» **Objective**:
In the listing below, swap "screenshot" for "image" and give the lines again with everything else unchanged. Begin at the line that contains "Select the line" and stop after the line that contains "tap(181, 38)".

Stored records
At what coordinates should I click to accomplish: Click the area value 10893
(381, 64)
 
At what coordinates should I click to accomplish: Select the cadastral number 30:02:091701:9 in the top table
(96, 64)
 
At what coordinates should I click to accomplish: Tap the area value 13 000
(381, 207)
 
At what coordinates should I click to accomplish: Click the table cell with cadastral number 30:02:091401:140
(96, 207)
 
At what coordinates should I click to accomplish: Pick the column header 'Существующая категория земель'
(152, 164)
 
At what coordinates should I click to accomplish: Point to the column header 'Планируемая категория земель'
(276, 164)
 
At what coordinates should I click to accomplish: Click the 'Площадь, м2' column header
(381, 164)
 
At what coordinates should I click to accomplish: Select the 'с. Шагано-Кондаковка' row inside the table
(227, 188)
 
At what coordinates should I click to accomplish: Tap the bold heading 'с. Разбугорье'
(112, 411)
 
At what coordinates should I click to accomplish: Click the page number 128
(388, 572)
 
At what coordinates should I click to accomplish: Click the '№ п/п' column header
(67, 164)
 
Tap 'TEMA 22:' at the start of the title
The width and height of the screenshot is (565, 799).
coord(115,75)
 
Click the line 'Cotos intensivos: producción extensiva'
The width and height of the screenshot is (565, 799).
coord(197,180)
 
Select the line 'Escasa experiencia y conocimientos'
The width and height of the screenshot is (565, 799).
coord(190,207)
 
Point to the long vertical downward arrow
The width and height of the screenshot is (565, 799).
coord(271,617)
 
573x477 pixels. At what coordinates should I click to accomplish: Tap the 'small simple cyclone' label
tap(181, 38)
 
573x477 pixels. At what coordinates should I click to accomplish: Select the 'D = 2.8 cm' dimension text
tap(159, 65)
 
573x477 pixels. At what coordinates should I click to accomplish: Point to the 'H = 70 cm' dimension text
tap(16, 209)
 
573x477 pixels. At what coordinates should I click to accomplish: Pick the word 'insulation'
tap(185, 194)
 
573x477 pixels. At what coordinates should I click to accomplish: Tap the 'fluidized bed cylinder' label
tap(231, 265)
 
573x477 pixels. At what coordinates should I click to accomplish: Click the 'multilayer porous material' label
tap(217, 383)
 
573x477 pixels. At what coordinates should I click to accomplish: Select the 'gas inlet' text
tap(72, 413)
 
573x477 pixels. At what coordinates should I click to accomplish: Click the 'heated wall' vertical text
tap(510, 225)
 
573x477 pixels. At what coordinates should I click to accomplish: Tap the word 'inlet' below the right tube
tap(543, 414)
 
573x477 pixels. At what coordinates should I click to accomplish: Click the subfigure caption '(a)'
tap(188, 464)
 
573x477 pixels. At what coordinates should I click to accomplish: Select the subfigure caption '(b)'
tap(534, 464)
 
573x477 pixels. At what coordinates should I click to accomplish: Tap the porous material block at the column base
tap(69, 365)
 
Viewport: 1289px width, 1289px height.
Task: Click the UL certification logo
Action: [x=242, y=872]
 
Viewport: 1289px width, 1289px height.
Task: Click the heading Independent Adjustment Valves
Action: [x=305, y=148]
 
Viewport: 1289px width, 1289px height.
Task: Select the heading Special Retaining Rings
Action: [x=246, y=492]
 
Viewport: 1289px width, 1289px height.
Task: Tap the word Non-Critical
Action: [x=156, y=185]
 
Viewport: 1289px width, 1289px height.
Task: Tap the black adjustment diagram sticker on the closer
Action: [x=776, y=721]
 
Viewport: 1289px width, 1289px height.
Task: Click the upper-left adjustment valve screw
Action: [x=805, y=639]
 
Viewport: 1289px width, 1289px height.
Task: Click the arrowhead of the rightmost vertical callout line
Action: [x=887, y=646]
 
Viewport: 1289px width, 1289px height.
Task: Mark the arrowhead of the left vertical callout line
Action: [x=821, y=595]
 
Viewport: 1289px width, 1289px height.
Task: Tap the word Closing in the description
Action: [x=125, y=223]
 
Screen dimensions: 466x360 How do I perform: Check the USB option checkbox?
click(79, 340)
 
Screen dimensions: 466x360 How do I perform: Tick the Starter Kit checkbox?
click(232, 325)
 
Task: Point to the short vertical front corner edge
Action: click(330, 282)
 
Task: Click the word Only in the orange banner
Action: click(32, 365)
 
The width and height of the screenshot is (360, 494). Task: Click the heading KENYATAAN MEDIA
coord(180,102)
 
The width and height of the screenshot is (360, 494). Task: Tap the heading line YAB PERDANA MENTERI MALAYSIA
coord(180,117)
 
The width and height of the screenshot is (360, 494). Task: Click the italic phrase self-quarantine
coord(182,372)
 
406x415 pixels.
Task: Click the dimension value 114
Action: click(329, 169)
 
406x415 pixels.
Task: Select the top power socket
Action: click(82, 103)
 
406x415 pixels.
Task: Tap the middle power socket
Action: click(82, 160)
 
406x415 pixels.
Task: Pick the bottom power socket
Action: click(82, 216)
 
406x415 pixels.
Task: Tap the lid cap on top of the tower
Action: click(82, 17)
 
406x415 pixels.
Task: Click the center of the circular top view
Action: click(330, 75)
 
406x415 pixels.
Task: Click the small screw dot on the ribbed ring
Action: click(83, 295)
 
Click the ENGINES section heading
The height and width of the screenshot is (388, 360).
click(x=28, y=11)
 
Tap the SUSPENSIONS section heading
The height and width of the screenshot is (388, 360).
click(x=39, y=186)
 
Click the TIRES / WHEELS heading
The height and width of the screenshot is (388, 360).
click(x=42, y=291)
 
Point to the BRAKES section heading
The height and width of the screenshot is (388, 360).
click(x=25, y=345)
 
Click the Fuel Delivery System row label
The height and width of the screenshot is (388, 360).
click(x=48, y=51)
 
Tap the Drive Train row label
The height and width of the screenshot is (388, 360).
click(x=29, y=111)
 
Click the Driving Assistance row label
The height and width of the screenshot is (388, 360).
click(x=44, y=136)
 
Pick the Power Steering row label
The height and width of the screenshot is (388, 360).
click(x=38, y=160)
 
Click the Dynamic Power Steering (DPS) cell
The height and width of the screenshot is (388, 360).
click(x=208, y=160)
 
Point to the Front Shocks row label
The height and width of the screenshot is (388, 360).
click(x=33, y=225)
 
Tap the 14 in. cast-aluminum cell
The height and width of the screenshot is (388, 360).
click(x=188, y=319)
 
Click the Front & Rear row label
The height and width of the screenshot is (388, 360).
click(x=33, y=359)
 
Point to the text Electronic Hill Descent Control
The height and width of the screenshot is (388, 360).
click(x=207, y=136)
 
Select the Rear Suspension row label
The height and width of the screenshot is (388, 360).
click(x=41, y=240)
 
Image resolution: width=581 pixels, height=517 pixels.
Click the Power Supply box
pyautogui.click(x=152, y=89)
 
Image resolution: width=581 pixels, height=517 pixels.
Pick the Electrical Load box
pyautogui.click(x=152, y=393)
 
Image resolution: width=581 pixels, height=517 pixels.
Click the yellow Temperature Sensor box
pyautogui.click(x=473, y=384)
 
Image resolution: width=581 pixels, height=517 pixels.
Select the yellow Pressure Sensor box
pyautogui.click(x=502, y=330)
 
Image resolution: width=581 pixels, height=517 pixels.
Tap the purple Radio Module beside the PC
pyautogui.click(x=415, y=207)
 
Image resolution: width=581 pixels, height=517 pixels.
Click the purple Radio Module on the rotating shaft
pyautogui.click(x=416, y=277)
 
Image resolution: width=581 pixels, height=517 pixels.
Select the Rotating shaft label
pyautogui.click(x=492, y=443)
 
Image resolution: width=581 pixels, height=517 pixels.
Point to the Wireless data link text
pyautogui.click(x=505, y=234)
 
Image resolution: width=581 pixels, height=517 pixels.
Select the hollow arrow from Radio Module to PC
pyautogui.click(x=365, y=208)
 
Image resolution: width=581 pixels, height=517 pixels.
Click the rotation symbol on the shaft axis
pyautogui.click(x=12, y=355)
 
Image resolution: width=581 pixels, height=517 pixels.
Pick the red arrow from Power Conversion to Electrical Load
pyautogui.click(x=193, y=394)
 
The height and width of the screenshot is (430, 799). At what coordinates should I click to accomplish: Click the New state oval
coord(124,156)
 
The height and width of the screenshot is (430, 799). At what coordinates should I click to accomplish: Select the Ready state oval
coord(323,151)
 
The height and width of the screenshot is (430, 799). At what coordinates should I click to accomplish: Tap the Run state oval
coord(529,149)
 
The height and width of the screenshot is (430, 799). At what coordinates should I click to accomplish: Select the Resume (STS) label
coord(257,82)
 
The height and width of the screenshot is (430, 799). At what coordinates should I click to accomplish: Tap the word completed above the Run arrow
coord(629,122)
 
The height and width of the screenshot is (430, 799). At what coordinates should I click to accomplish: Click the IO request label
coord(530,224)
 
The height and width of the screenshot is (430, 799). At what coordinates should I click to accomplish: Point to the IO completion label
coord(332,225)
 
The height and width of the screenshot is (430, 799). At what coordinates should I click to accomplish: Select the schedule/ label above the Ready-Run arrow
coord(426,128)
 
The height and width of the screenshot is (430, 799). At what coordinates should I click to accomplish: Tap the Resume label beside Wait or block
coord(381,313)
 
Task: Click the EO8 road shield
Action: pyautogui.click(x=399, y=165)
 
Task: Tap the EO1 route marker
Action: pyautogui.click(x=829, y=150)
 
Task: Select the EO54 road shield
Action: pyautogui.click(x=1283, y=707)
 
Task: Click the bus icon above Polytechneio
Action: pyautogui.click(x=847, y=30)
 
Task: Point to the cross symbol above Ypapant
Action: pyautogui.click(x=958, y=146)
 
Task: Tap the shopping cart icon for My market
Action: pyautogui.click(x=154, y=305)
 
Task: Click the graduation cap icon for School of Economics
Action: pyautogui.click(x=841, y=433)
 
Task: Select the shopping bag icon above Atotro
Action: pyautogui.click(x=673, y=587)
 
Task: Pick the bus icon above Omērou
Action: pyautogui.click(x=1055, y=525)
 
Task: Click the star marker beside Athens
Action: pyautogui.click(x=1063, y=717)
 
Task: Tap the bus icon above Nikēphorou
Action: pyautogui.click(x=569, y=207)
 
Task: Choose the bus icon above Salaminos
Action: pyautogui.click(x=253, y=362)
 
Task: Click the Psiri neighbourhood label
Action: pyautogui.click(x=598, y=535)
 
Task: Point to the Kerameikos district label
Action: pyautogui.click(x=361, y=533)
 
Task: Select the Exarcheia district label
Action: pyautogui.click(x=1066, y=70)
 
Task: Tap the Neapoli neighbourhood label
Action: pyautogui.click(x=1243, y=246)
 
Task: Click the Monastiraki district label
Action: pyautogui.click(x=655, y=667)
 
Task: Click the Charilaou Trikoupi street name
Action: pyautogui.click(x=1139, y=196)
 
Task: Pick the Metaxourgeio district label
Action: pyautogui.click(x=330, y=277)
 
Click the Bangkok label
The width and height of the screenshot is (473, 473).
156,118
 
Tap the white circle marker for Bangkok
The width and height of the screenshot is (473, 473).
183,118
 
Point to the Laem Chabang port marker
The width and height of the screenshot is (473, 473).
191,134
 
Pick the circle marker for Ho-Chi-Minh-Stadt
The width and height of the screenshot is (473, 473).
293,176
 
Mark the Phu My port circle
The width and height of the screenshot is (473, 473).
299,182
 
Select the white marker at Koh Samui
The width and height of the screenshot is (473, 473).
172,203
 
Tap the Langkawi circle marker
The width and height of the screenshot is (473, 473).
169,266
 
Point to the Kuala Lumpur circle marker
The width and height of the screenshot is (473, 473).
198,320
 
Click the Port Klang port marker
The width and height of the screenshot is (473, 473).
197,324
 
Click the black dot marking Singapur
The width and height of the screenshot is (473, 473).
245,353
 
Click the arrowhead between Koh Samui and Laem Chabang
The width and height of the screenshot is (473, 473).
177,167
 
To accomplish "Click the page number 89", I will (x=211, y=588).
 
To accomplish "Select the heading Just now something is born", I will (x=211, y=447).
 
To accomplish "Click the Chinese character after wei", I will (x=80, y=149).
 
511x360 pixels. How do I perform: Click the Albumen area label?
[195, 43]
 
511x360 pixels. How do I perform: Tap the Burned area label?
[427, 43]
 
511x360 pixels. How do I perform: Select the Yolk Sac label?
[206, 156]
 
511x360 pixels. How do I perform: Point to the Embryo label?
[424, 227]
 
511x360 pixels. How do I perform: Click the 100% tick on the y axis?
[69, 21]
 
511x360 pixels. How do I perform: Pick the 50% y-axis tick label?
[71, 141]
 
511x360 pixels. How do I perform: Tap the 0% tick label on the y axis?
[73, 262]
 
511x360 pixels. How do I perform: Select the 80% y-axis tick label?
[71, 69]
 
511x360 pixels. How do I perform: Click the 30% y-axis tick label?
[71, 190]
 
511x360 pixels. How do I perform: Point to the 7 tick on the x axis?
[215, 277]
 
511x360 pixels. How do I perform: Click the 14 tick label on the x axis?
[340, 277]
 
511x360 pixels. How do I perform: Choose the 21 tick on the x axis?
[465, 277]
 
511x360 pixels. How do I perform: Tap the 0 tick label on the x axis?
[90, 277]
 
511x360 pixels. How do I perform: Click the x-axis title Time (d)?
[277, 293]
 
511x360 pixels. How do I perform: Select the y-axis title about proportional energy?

» **Result of this task**:
Select the line 'Escasa experiencia y conocimientos'
The width and height of the image is (565, 799).
coord(190,207)
 
Point to the long vertical downward arrow
The width and height of the image is (565, 799).
coord(271,617)
 
573x477 pixels. At what coordinates should I click to accomplish: Tap the 'small simple cyclone' label
tap(181, 38)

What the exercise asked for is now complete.